Литмир - Электронная Библиотека
A
A

– ¿Qué ha ocurrido? -le preguntó ella señalando el brazo en cabestrillo-. Dina ha salido un momento…

– ¿Quién es Dina?

– La enfermera. No tardará en volver. ¿Por qué no le enseñas la mano?

– No es nada -dijo él-. Es que así voy más descansado.

Se quedó un rato sentado junto a Teresa, hojeando distraídamente algunas revistas. Sin embargo, pese a que hoy esperaba y deseaba que Teresa Serrat se ofreciera a llevarle a casa en coche, ni siquiera fue acompañado a la puerta. Debe tener algún compromiso, pensó.

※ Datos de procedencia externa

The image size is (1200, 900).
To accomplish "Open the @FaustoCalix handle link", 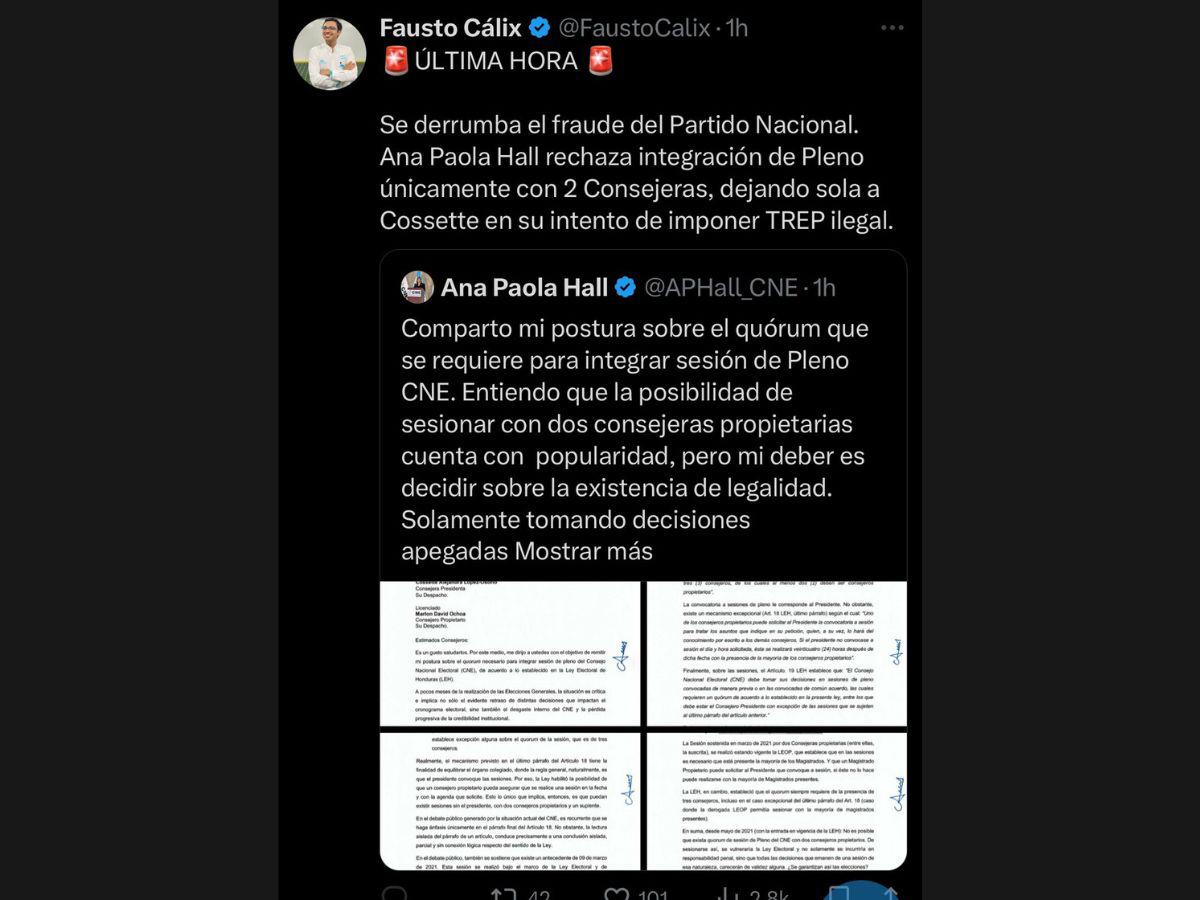I will click(632, 28).
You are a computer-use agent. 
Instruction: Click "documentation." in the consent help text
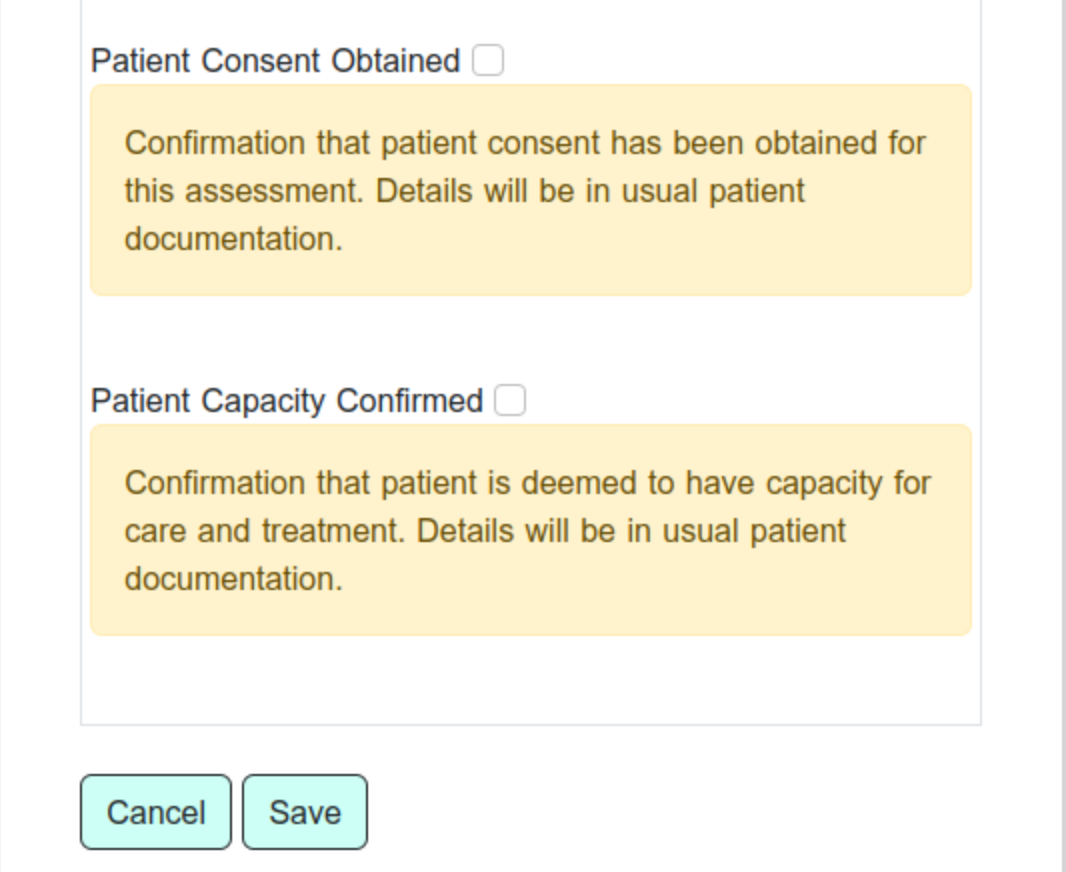[x=233, y=239]
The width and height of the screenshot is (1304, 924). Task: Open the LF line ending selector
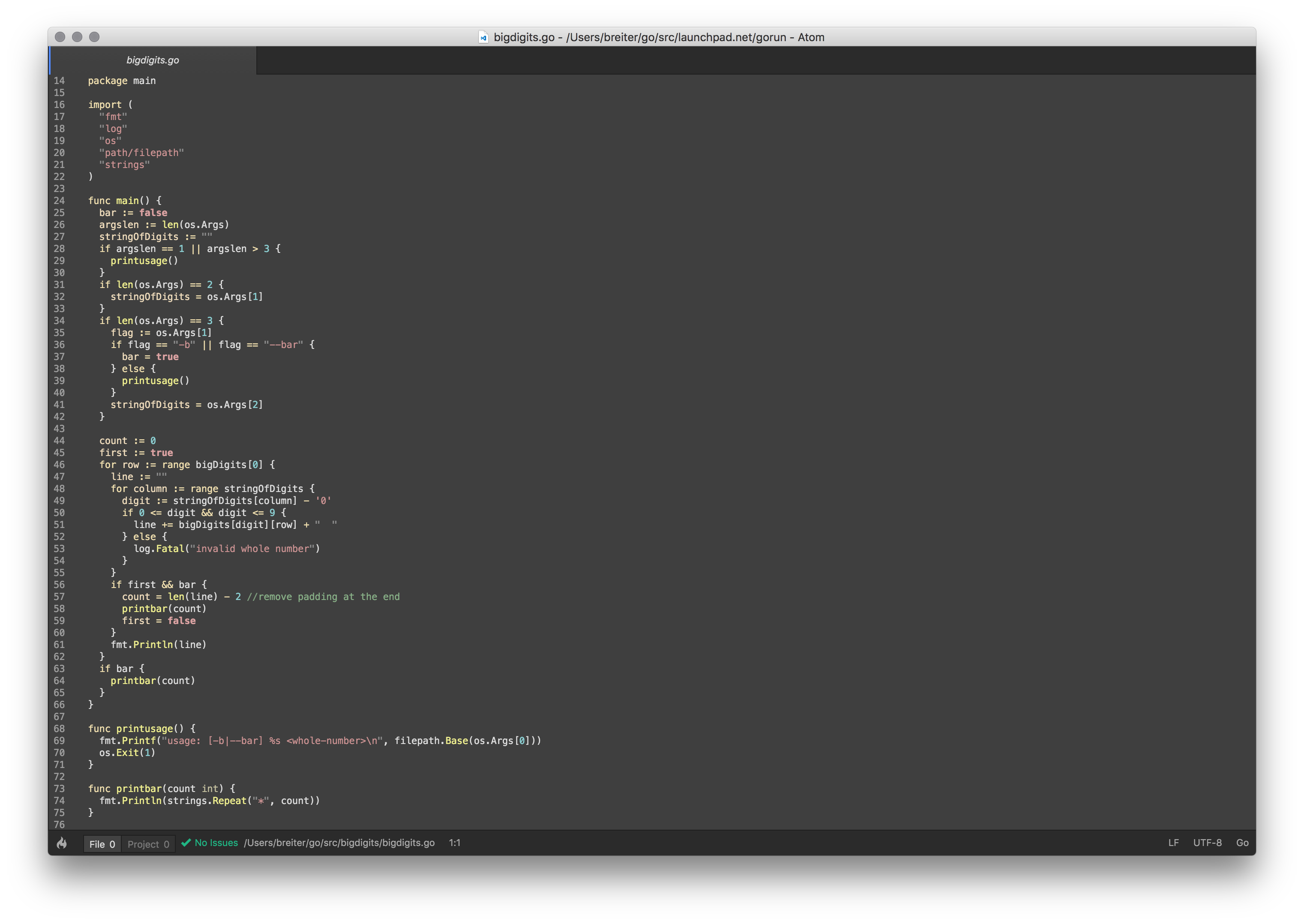coord(1173,843)
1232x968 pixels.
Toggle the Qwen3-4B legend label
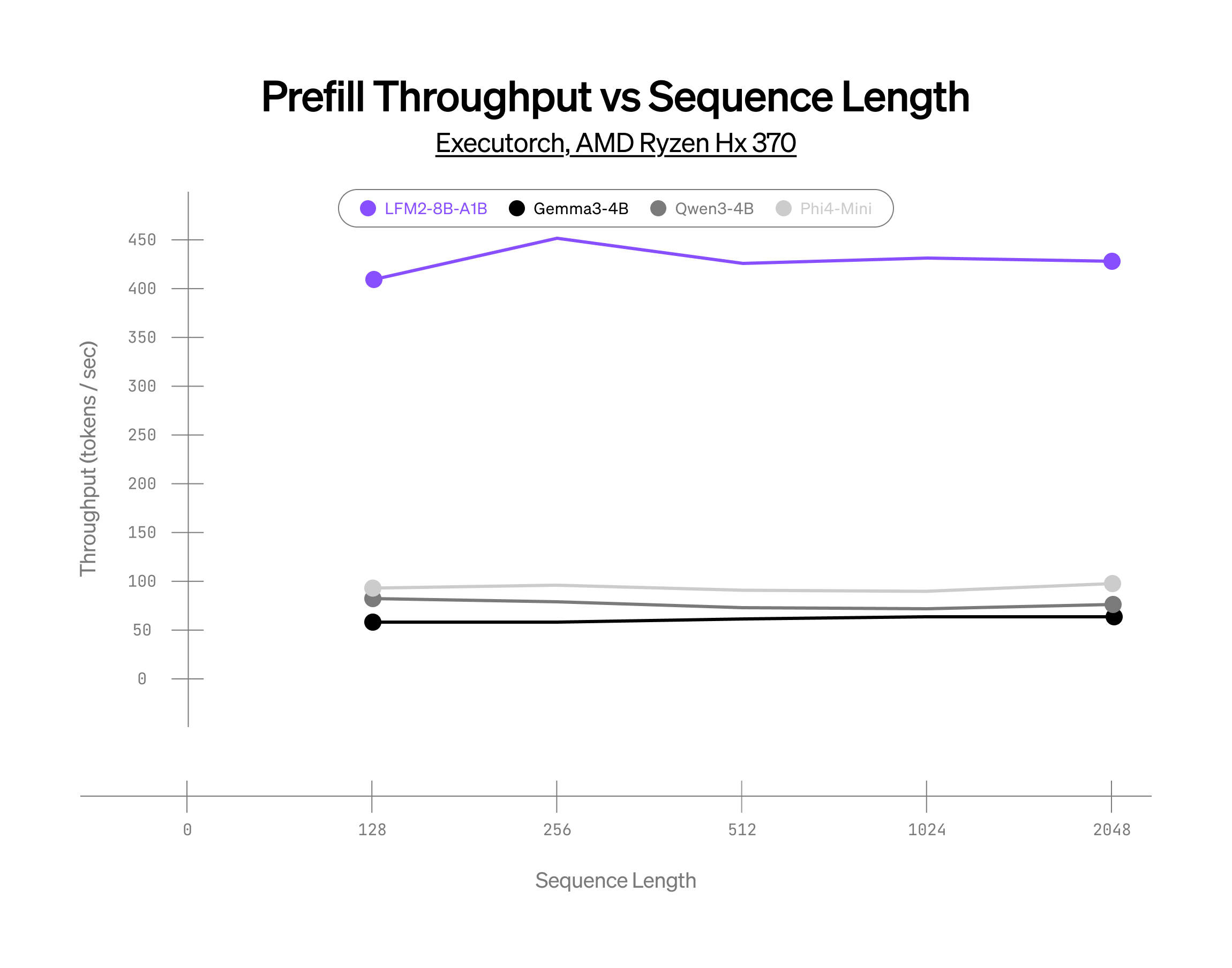(x=714, y=209)
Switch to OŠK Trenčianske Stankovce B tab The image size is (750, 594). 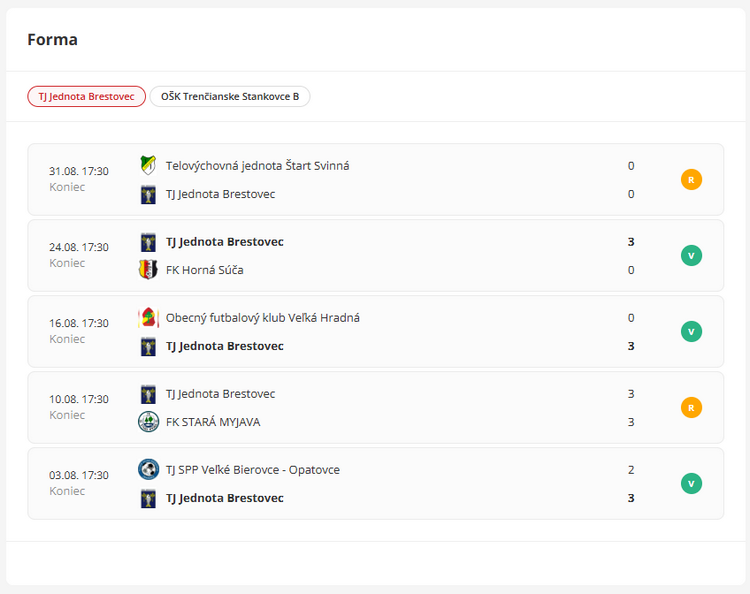[x=230, y=97]
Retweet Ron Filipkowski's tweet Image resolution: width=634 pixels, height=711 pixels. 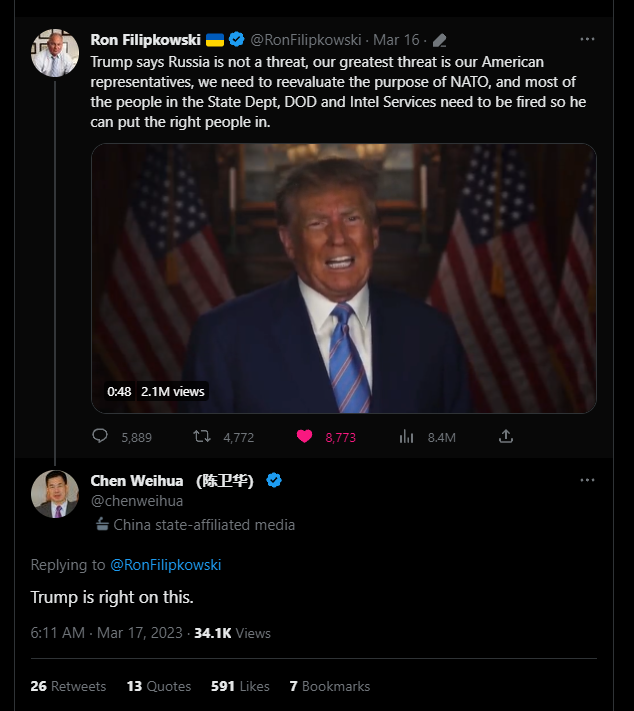tap(201, 437)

Fue al día siguiente. Salieron juntos de la clínica, y como era temprano y él no tenía nada que hacer (“estoy de vacaciones”, dijo) le propuso a la muchacha hacer un alto en el camino para tomar un refresco. No pareció que ella tuviera mucho interés, pero tampoco dijo que no. Era partidaria de algún bar en el Monte Carmelo, lo cual extrañó a Manolo.

– Allí no tenemos nada que valga la pena -dijo él-. Pero conozco un sitio que está cerca, nos pilla de paso.

Había recordado el Tibet, al pie del Carmelo. Rincón sofisticado (falsa cabaña, troncos barnizados, techo de paja, luz embotellada) en la terraza de una vieja torre de los años treinta convertida en residencia y restaurant. Un altavoz emitía una música suave. El sitio era tranquilo, solitario, y a Teresa le encantó. Ocuparon una mesa junto a la veranda que daba sobre la carretera, más allá de la cual se veían huertas y algarrobos, con una balsa de agua que centelleaba al sol como un espejo y una antigua masía que hacía años había sido apresada por la ciudad. Al atardecer verían el cielo encendiéndose sobre el Parque Güell, tras el cerro llamado Tres Cruces. Teresa estuvo largo rato admirando el paisaje, de codos en la veranda, junto a Manolo.

– Me gusta tu barrio.

– ¿Ves aquellas pistas de tenis, allá abajo, entre los árboles? -Manolo señalaba con el brazo-. Es el Club de Tenis La Salud. De niño trabajé en las pistas, recogía pelotas, como Santana… A que nunca habías estado aquí.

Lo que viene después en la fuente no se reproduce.